During osteoblast differentiation the cells multilayer and form an extensive a collagen matrix. The increased fluorescent intensity of the differentiated cells relative to nondifferentiated of the nanoparticles can be explained by two mechanisms. Nanoparticles can 1) become bound directly to the collagen matrix or 2) the nanoparticles that are exocytosed are then trapped in the cells or matrix whereas the nanoparticles from non-differentiated cells are easily removed by washing.

The increased intensity of the cell layer in response to multiple treatments with nanoparticles could be the result of increased endocytosis or binding of the particles to collagen. To determine if the particles bind to collagen we utilized collagen coated plates. Addition of OH, PEG and PTMA modified nanoparticles (100 μg/mL) for two hours resulted in strong fluorescence whereas negligible fluorescence was detected on control plates (Figure 7a-d). Additionally, all particles exhibited substantial binding regardless of surface property. Although this series of experiments does not rule out the contribution of increased endocytosis during differentiation, the results do support the idea that our nanoparticles can stably exist in the extracellular matrix for extended periods of time with limited toxicity (Scheme 3)

Figure 7.

Fluorescent images of collagen fiber matrix untreated (a) or treated with nanoparticles (b-d) (100μg/mL) as indicated for 2 hours and followed with extensive washing. The matrix was photographed at 200X.

CONCLUSIONS

We have synthesized rhodamine B derivatives with a high yield of approximately 95% incorporation into the silica shell. The synthetic dyes could be applied in both silica and coreshell structured nanoparticles and their absorption and emission was the same, independent of their structure or polar solvents such as alcohol and water. The size and shape of the silica-based nanoparticles was 50 nm and spherical as characterized by TEM and FE-SEM.

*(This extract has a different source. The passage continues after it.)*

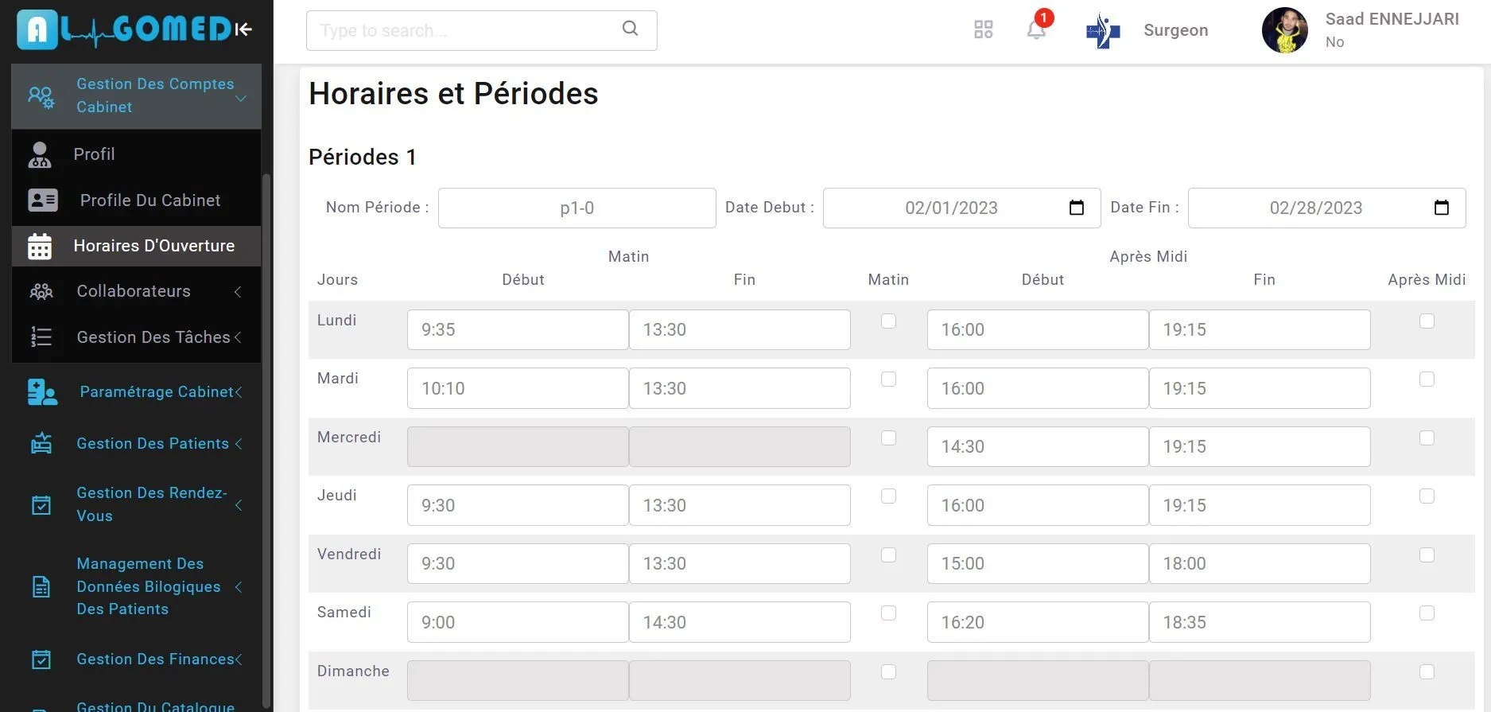Open the apps grid icon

Cell viability was demonstrated to be greater than 80% even in the presence of 100 μg/ml of the magnetic core nanoparticle and no change was detected visually in cultures of more than 21 days. Surface property altered the initial rate of uptake with the positively charged PTMA nanoparticle showing the fastest uptake rate among OH-, PEG-, and PTMA-modified nanoparticles. However, there was no observable difference after 24 hours of incubation. The results suggest that at least in culture the surface modification and magnetic core are compatible with cellular uptake and long-term cell viability, properties conducive to future in vivo studies.

We determined that the fluorescence from the nanoparticles was reduced over time in response to repeated subculture in part due to a dilution effect of being passed to daughter cells during mitosis. In addition, we identified that the reduced fluorescence is also at least minimally the result of a relative slow exocytosis. We further determined that the particles can bind to and likely incorporate into a collagen matrix, regardless of surface charge or magnetic core and without apparent toxicity. Taken together the results suggest that our particles are non-toxic over long term cell exposure and the strong incorporation into both osteoblasts and extracellular matrix may represent a possible therapeutic opportunity to intervene in various diseases of bone metabolism. The results also shed light on the possible long-term storage of nanoparticles in tissues such as bone even after a single exposure. With an almost unlimited variety of nanoparticles being constructed at present, this study highlights the need to thoroughly address the potential positive and negative consequences of long-term tissue storage on their therapeutic usefulness.